» TASK PROMPT
Retype the listing verbatim, starting at the line that contains "The height and width of the screenshot is (761, 1200)." and continuing through the end of the listing. Omit the pictures.

» Collected data
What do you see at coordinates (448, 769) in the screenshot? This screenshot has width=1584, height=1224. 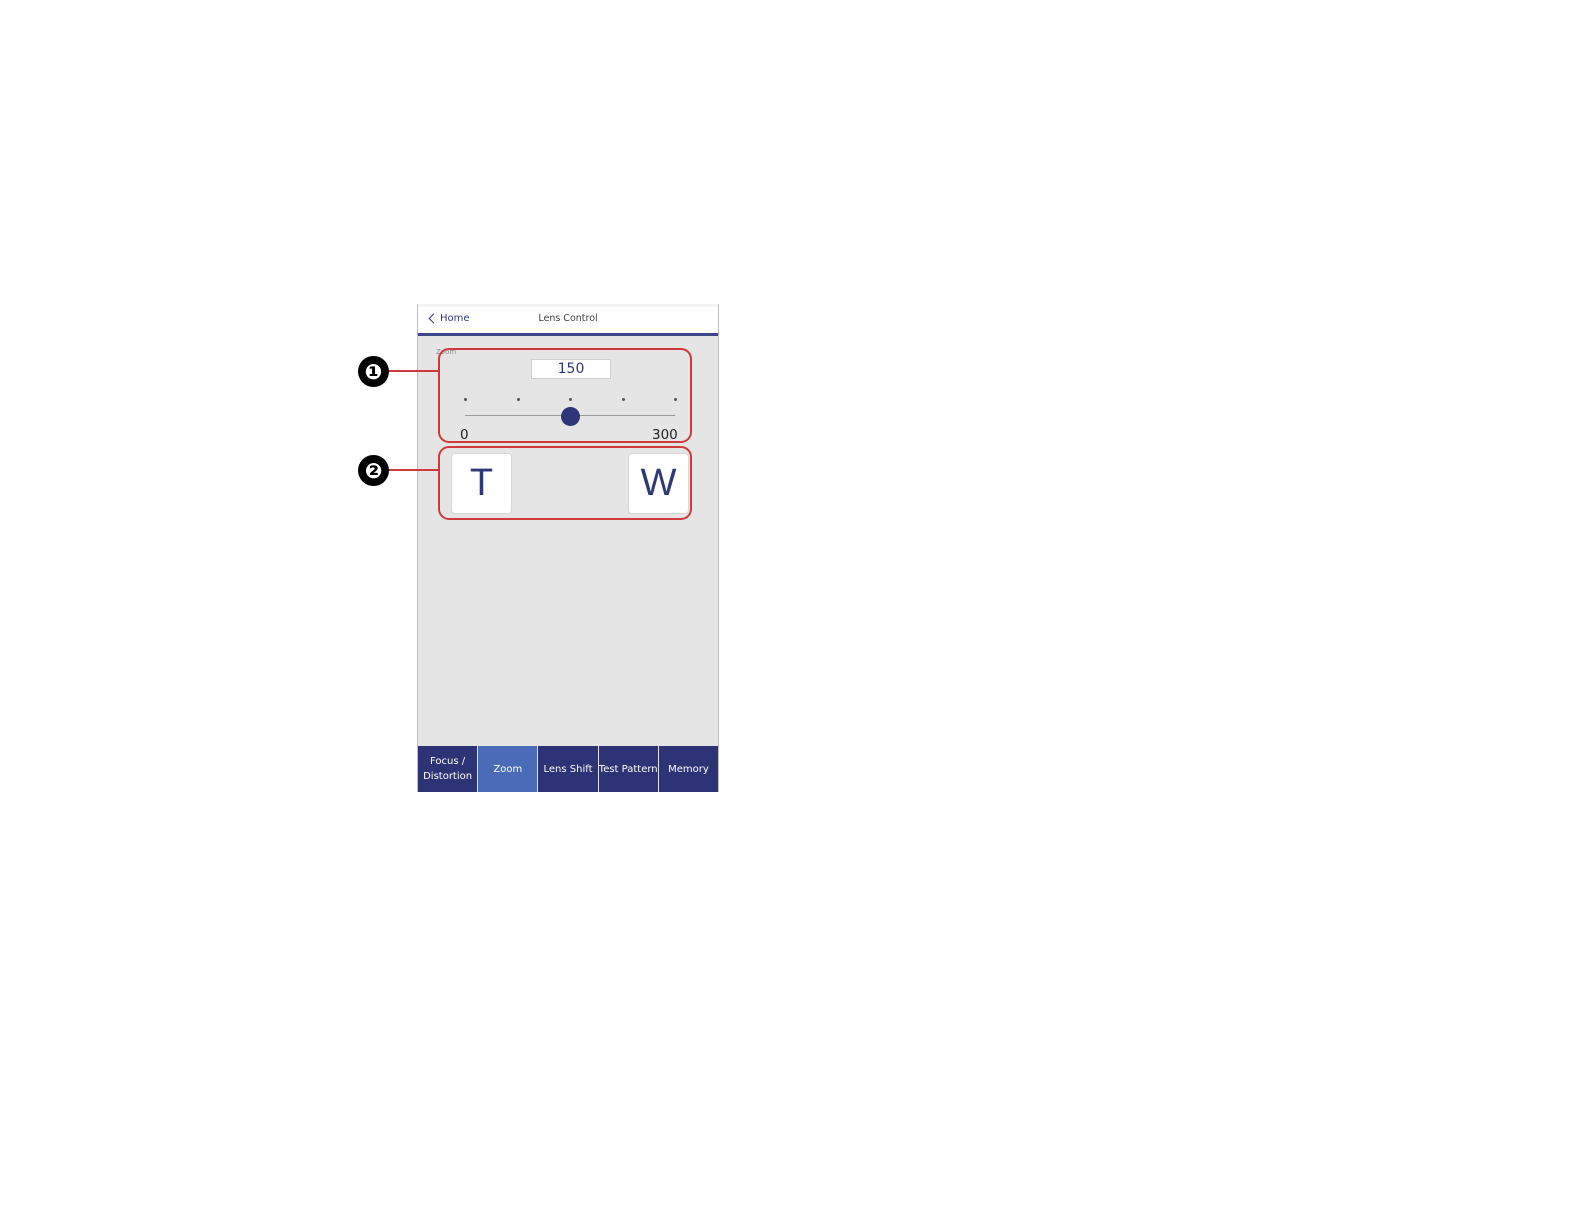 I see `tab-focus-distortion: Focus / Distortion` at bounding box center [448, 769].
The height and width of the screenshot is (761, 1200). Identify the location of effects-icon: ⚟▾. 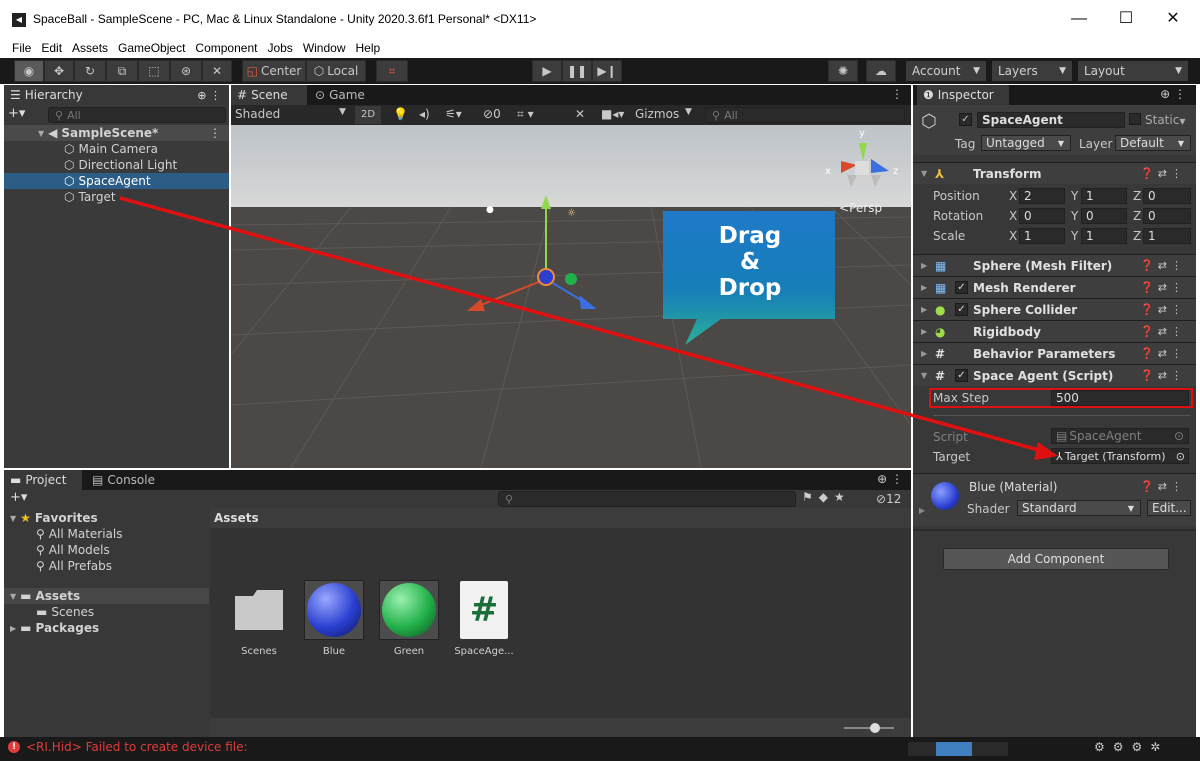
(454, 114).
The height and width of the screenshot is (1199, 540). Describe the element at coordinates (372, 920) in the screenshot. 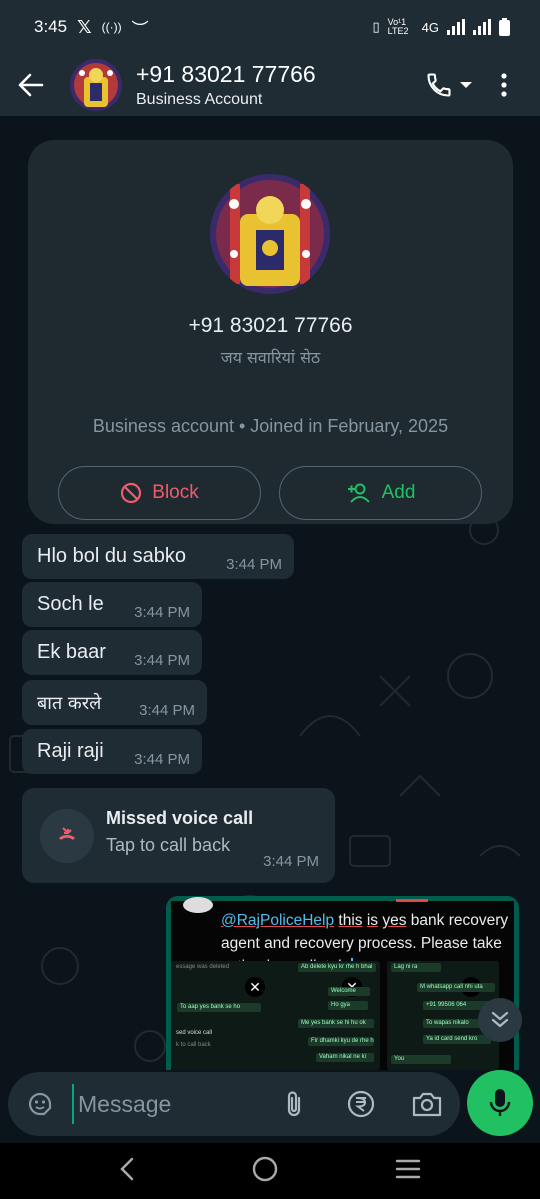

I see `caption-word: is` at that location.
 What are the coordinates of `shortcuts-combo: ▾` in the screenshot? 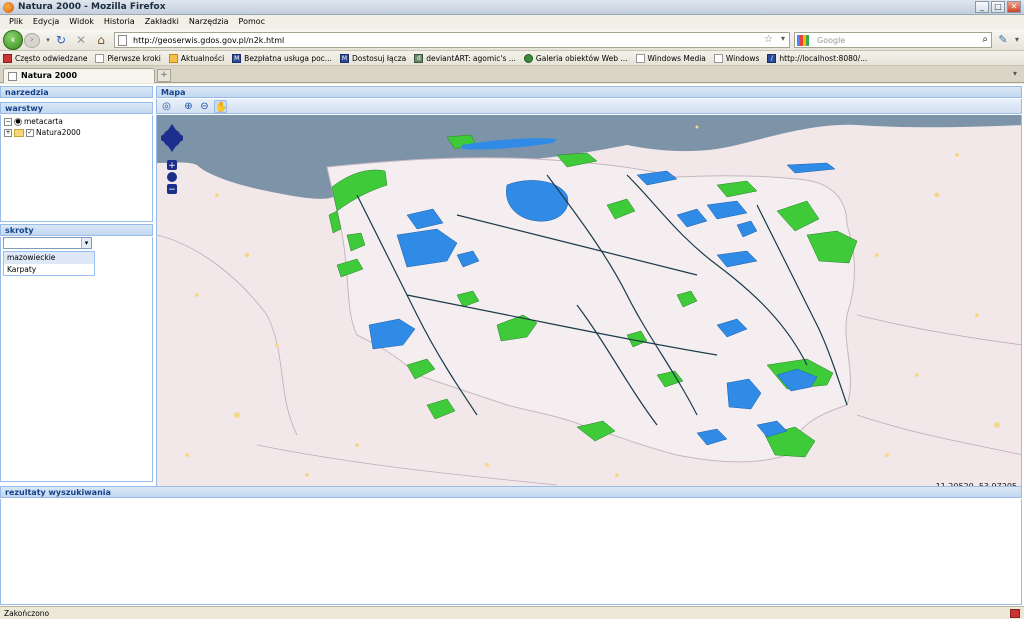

» EXPECTED ANSWER
The height and width of the screenshot is (761, 1200). Identify the location of effects-icon: ⚟▾. 
(454, 114).
The height and width of the screenshot is (1199, 540). Describe the element at coordinates (372, 920) in the screenshot. 

I see `caption-word: is` at that location.
 What are the coordinates of `shortcuts-combo: ▾` in the screenshot? 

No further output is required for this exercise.